Many of us have been taught that “if you can’t say anything nice, don’t say anything at all”. At the same time, spewing nasty, foul, never-to-be-taken-back, words of hate is not the way to go either. But like the pressure relief valve on a water heater, you have to let out some of the heat or you will blow up. And like the water heater, you don’t want to become a missile and go through your roof, or at worst someone’s head.
If someone offends you or steps on your toes, holding back your comments does neither of you any good. First, you just taught them that it is okay to be unkind to you. Second, you just deposit resentment energy in your body. And we all know what that does. (Create dis-ease, if you didn’t know.) You need to respond immediately and tell the person that you didn’t like what they said or did. Screaming at the top of your lungs is not necessary, unless they physically hurt you, and then maybe you need to deck them in return. Just kidding. An eye for eye isn’t always the best strategy either. Sometimes that gets you a free ticket to jail. A very simple “please do not talk to me like that”, is often all that needs to be said.
It’s not always easy to respond quickly. Sometimes we are caught off guard, with the “I can’t believe what I just heard” thought delay. And then it seems like the moment is lost. Sometimes a lifetime of being treated as though you don’t matter keeps your voice silent. Resentment begins to build in your body like a water heater on full throttle. It is times like that when you need to find a safe zone to let off some steam. Some people do well with releasing anger through physical exercise. Others need to vent to a friend. Whatever is your preferred method, use it.
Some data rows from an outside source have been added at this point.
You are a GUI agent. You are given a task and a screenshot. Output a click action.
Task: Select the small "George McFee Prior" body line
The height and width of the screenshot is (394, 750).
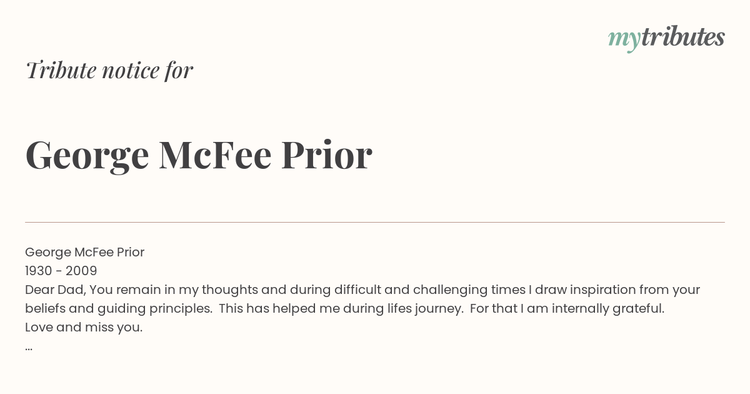click(85, 252)
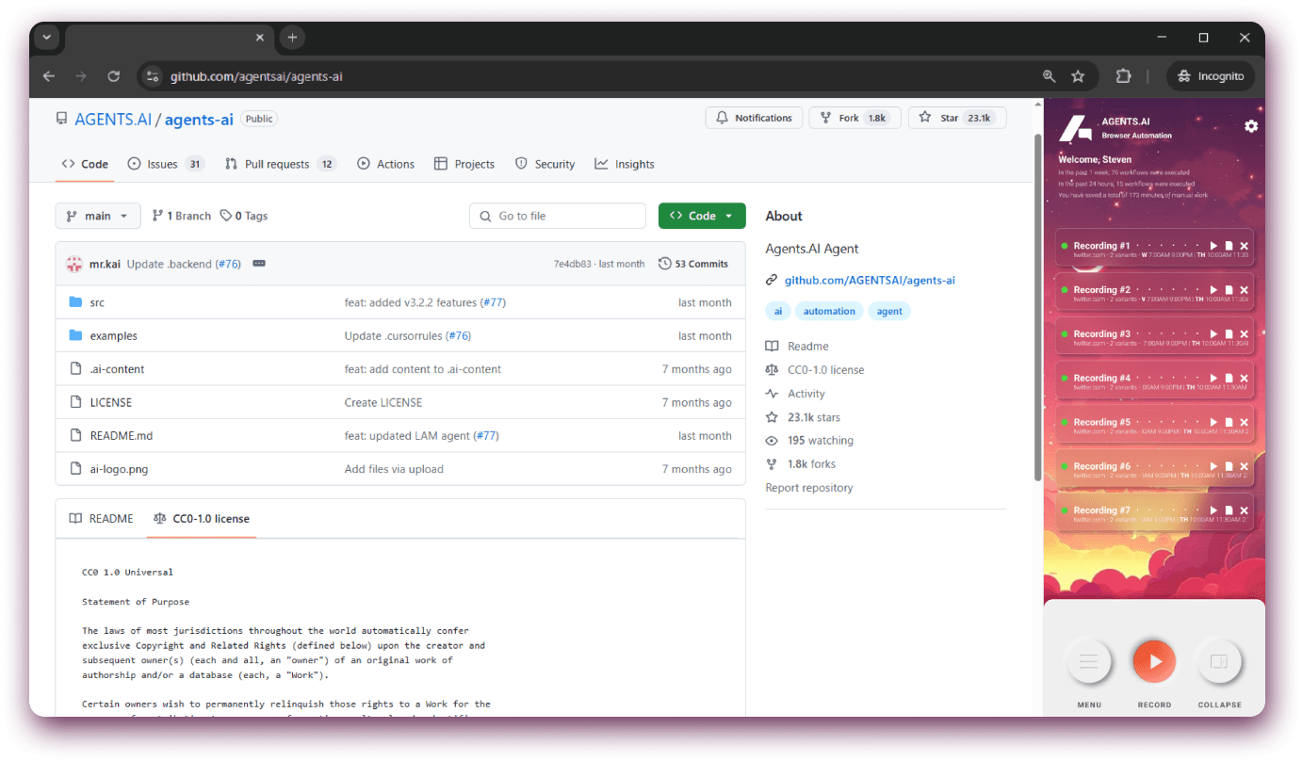This screenshot has height=761, width=1302.
Task: Toggle the green status dot on Recording #2
Action: point(1064,290)
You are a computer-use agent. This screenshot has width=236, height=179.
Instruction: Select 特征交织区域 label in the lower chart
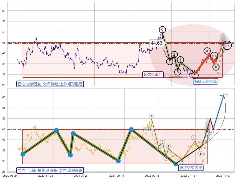point(190,168)
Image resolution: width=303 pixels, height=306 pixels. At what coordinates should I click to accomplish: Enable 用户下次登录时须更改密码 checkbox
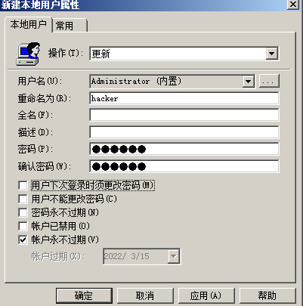coord(23,186)
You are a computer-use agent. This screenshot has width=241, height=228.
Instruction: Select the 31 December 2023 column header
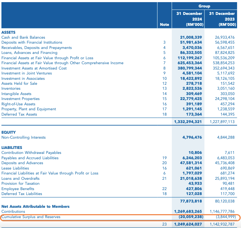point(222,19)
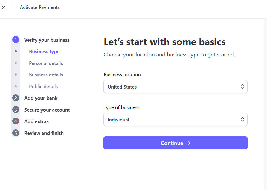Click the Business location chevron arrows

(242, 87)
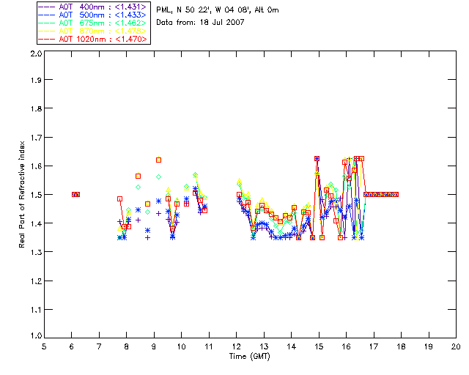Click the 1.3 tick label on y-axis
This screenshot has height=375, width=469.
click(34, 252)
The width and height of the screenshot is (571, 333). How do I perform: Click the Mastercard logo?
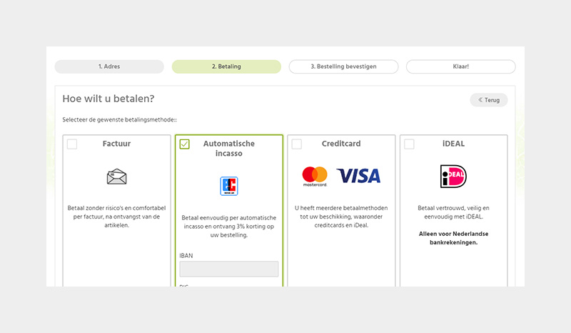(315, 177)
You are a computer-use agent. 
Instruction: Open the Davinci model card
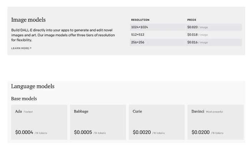pos(215,122)
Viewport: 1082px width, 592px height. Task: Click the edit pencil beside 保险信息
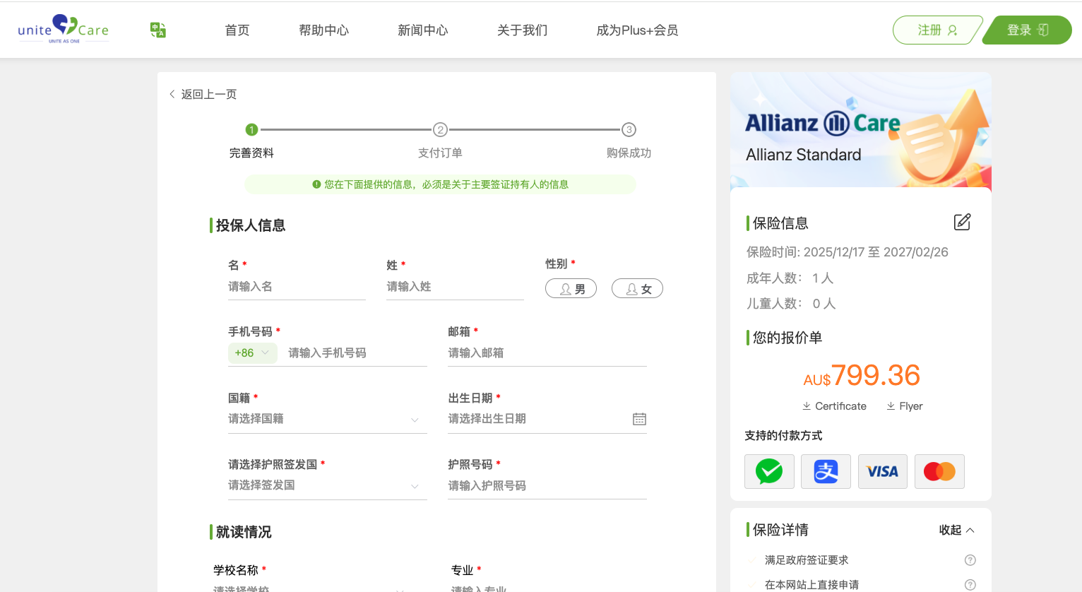pos(962,222)
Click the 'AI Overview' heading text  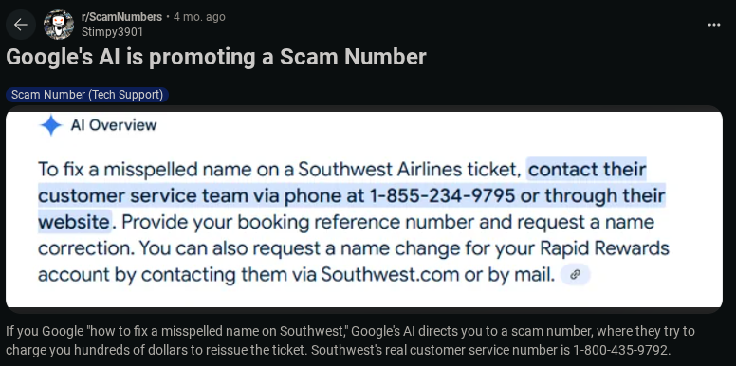tap(114, 125)

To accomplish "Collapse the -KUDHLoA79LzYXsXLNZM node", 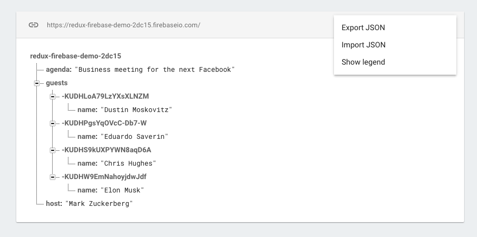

When you release your anger, it subsides and you are able to look at the situation more clearly. You will give yourself the opportunity to replay it in your mind and develop a new response to future situations. Practice what you would say if it happens again. If it is a situation or a person that can never be resolved, share your feelings with a trusted friend. Venting is healthy. Wallowing in it is not, because that is with the intention that you don’t want to resolve it in any way. Venting releases the toxic anger that could cause you illness or erupt in harm to something or someone.
Heat-seeking missiles cause destruction and you don’t forever want to be known as a nuke.